WHAT YOU WILL DO =>
1. In the excerpt on China and Uganda, what pact did Xiaochuan sign with the AfDB?
2. Replace "Página inicial" with "Início" in the records, and give back everything from the line containing "Página inicial (61, 179)" down to the end of the records, with all else unchanged.

China continues to see Uganda as a lucrative country to invest in.
"We see huge potential here. The reforms and economic potential in Uganda is huge for us," Xiaochuan said.
"We sincerely hope for economic trade. The central bank [PBC] and the whole financial sector should support that relationship development."
It was Xiaochuan's first visit to Uganda since he became the governor in 2002. He was on his way to Kigali for the 2014 African Development Bank general meeting. He signed a pact with the AfDB for a $2bn fund to be accessed by African countries.
Already, China is helping Uganda undertake mega infrastructural projects, including the 600MW Karuma dam and the Entebbe express highway. China National Offshore Oil Corporation (Cnooc) is also heavily engaged in Uganda's oil and gas sector. Government is in talks with two Chinese firms to help fund the Standard Railway Gauge (SRG). By the end of July, Uganda is expected to have contracted a company, and work should have started by October.
The East African newspaper reported at the weekend that Uganda was to negotiate with the China Harbour and Engineering Corporation (CHEC) and the China Civil Engineering and Construction Corporation (CCECC) for construction of the northern and western sections of the railway respectively. Meanwhile, Xiaochuan applauded Bank of Uganda for managing the economy and financial sector well.
"I congratulate Bank of Uganda for the good monetary policy. You managed to bring inflation down and you have had very good supervision of the financial sector," Xiaochuan said.
In 2011 when inflation hit the highs of 30.5 per cent, BOU adopted a new monetary policy called Inflation Targeting Lite (ITL), which has brought inflation to the central bank's target of five per cent. The banking sector remains sound although credit to the private sector has remained slow due to fairly high interest rates in the market.
Kasekende said Uganda could learn a lot from the way Beijing has progressed over the years. He said Uganda could look up to the steady and robust growth China has had for two decades and remarkable progress in poverty reduction.
Particularly, Kasekende said, Uganda can learn from the way China controlled the total fertility rate in the country, which has contributed to more than 30 per cent of China's total economic growth.
"China cut its total fertility rate to slightly under two children per woman and, as a result, was able to reduce the age dependency ratio to only 36 per 100 workers," Kasekende noted.
"In contrast, Uganda has a total fertility rate and age dependency ratio of 6.1 and 104, respectively, among the highest levels in the world," he added.

(Saved entries)
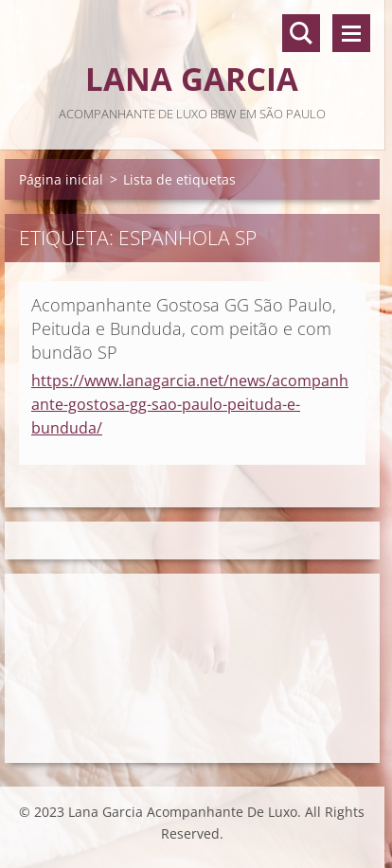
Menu (351, 33)
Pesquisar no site (301, 33)
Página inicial (61, 179)
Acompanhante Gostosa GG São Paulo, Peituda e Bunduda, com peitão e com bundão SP (184, 328)
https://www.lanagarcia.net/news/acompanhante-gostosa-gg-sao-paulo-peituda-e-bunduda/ (189, 404)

TASK ANSWERS =>
1. He signed a pact for a $2bn fund to be accessed by African countries.

2.
Início (61, 179)
Acompanhante Gostosa GG São Paulo, Peituda e Bunduda, com peitão e com bundão SP (184, 328)
https://www.lanagarcia.net/news/acompanhante-gostosa-gg-sao-paulo-peituda-e-bunduda/ (189, 404)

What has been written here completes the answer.